Android NDK: ARMv6 + VFP devices. wrong calculations, NaN, denormal numbers, VFP11 bug

Question 1

Seems like I identified bug.

It is bug in VFP11 (ARMv6 coprocessor) denorm bug. denormal numbers are very small number.

I get this numbers in physics code implementing spring with dumping

force1 = (Center - P1) * k1         // force1 directed to center 
force2 = - Velocity * k2            // force2 directed against velocity
Object->applyForce(force1)
Object->applyForce(force2)

Both forces get very small when object archieve Center and I get denormal values at the end.

I can re-write sring and dumping but I can't re-write hole BulletPhysics or all math code and predict every (even internal) occurance of denormal number.

Linker has fix code options --vfp11-denorm-fix and --vfp-denorm-fix http://sourceware.org/binutils/docs-2.19/ld/ARM.html

NDK linker has --vfp11-denorm-fix This option helps. Code looks more repliable but it does not fix problem for 100%.

I see less bugs now.

BUt if I wait sping stabilize object then I finally I get denorm -> NaN

I have to wait longer but same problems arrive.

If you know solution that will fix code like --vfp11-denorm-fix should then I give you bounty.
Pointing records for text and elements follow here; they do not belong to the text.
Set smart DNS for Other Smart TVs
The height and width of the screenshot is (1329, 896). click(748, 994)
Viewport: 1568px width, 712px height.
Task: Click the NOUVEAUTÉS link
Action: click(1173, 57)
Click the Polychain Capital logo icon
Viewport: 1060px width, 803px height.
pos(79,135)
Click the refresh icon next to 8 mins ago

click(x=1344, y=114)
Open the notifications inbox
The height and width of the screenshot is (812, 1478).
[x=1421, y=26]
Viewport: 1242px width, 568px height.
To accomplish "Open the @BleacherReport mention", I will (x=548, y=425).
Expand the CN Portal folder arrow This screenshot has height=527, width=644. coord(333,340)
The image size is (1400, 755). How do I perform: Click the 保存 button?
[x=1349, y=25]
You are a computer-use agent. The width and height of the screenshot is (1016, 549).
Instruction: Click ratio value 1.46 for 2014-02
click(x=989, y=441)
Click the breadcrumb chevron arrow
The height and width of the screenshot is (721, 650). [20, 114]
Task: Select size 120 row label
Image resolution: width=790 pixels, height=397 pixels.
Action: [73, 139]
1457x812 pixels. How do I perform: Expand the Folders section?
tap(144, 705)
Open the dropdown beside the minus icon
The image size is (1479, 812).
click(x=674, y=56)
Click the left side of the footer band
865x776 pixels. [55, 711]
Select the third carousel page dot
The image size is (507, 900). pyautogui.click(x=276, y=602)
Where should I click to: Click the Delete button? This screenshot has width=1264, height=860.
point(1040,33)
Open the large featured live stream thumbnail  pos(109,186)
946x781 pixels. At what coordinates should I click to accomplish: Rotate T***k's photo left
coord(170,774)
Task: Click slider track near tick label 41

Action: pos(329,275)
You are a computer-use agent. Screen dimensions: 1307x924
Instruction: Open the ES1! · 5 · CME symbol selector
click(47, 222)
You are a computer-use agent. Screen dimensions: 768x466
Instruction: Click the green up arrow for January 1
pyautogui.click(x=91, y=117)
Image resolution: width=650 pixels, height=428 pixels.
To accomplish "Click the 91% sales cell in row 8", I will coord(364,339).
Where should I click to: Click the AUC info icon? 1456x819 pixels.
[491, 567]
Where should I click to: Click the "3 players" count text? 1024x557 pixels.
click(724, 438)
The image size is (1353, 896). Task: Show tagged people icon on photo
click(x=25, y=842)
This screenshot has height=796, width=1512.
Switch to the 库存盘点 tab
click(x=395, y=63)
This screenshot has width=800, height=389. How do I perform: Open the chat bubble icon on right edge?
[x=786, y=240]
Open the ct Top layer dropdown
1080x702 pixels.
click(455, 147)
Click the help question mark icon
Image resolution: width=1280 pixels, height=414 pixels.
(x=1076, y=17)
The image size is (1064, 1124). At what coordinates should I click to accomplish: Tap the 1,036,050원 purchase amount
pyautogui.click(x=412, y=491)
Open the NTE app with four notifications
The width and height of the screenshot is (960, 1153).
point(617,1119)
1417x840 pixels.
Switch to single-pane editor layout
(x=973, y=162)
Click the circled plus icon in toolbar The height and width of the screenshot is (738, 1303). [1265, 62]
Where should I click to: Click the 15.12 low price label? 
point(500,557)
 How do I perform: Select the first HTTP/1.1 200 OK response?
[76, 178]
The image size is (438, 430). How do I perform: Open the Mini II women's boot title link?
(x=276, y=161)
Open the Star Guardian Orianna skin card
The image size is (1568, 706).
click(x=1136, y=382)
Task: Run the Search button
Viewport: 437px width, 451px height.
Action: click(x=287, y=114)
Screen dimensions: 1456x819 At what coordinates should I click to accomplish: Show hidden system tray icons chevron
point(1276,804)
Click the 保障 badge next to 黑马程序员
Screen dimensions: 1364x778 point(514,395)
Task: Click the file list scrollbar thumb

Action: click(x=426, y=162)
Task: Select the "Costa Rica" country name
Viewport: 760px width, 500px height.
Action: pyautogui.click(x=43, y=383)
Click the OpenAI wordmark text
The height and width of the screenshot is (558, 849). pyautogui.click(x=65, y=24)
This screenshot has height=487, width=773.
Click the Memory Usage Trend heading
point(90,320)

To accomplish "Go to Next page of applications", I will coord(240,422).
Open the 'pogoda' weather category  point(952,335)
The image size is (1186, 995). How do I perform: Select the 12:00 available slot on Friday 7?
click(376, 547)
I tried both --vfp11-denorm-fix=scalar and --vfp11-denorm-fix=vector

Flush to Zero bit

      int x;
      // compiles in ARM mode
      asm(
              "vmrs %[result],FPSCR \r\n"
              "orr %[result],%[result],#16777216 \r\n"
              "vmsr FPSCR,%[result]"
              :[result] "=r" (x) : :
      );

Not sure why but it requires LOCAL_ARM_MODE := arm in Android.mk May be -mfpu=vfp-d16 instead of of just vfp is required.

Manually clear denormal numbers

I have spring code described above. I improved it by clearing denormal number manually without using FPU with following function.

inline void fixDenorm(float & f){
    union FloatInt32 {
        unsigned int u32;
        float f32;
    };
        FloatInt32 fi;
        fi.f32 = f;

        unsigned int exponent = (fi.u32 >> 23) & ((1 << 8) - 1);
        if(exponent == 0)
            f = 0.f;
}

Original code was failing in 15-90 seconds from start in many places.

Current code showed issue possibly related to this bug in only one in place after 10 minutes of physics simulation.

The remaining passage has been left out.